◆ Data excerpts
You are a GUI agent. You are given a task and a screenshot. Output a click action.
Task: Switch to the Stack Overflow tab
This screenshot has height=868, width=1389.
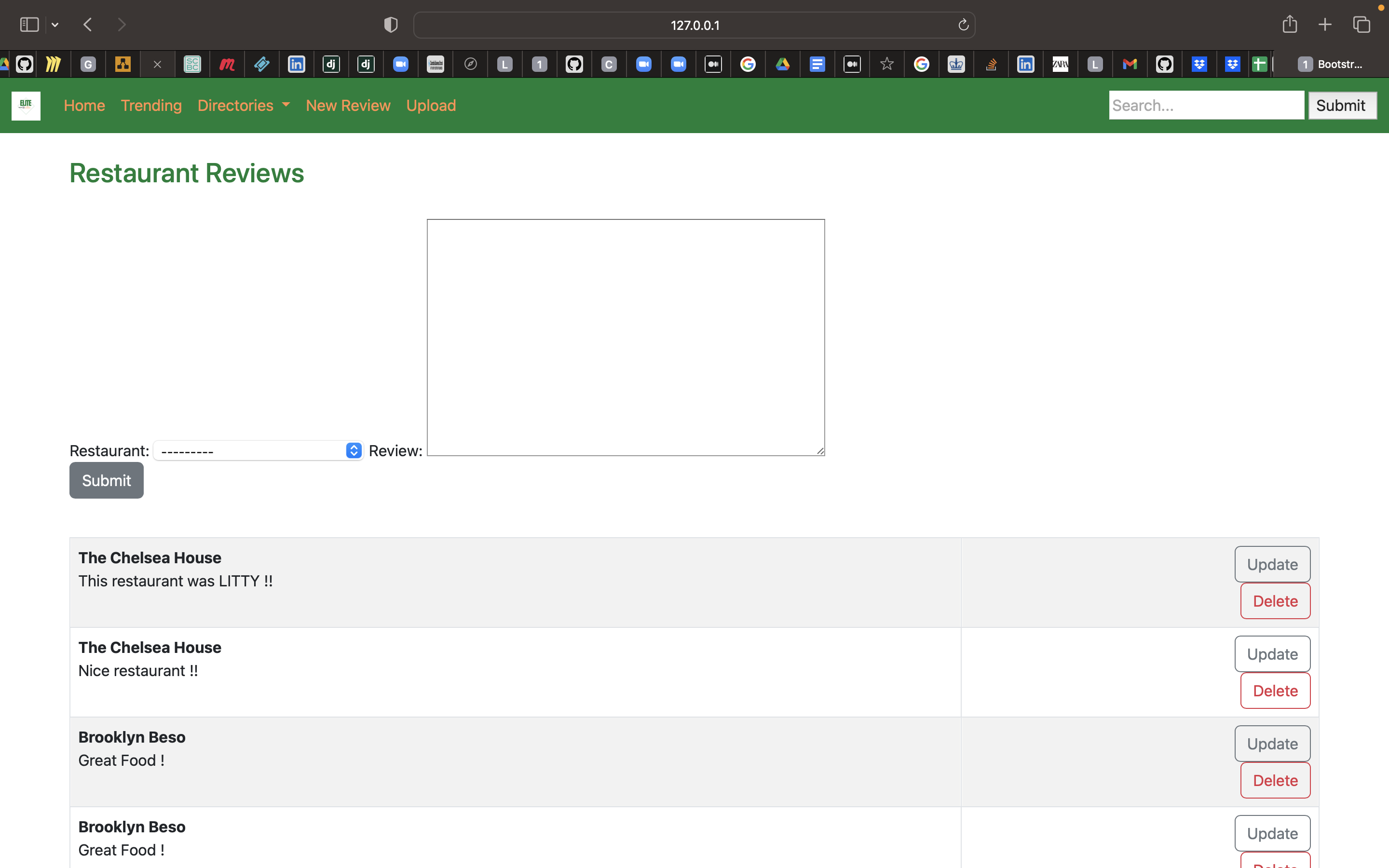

...

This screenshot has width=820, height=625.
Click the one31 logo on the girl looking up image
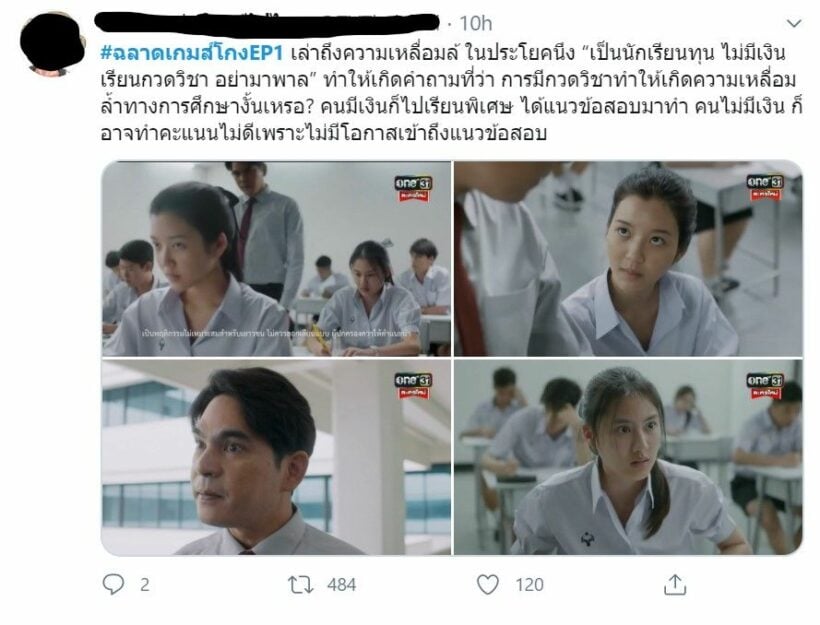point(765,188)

◆ Task to complete
Copy the records from the line with "You are a GUI" up to and including the line with "This screenshot has height=868, width=1389.", substituting "Wikipedia" for "Stack Overflow" and changing nothing else.

◆ Exercise answer
You are a GUI agent. You are given a task and a screenshot. Output a click action.
Task: Switch to the Wikipedia tab
This screenshot has height=868, width=1389.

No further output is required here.